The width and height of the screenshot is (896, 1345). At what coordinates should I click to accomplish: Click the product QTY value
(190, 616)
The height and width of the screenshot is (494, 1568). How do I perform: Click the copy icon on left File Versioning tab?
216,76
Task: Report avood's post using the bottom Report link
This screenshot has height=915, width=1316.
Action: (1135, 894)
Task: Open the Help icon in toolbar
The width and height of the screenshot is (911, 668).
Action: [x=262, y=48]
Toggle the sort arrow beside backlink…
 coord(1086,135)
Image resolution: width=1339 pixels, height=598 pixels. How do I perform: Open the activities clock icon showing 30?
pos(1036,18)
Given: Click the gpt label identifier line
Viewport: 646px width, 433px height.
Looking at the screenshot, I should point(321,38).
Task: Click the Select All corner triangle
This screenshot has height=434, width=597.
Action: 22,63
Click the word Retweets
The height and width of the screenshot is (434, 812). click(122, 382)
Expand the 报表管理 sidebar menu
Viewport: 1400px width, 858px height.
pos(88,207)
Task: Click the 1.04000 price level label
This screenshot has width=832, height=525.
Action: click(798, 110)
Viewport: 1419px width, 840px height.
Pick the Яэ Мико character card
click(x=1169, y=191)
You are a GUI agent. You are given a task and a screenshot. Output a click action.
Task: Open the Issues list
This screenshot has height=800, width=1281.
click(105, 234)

- - -

What needs to be done = Everything from the line containing "Task: Click the 1.04000 price level label" through the final line of the entries is to be written out exactly. No other lines belong in the answer.

Answer section =
Task: Click the 1.04000 price level label
This screenshot has width=832, height=525.
Action: click(798, 110)
Viewport: 1419px width, 840px height.
Pick the Яэ Мико character card
click(x=1169, y=191)
You are a GUI agent. You are given a task and a screenshot. Output a click action.
Task: Open the Issues list
This screenshot has height=800, width=1281.
click(105, 234)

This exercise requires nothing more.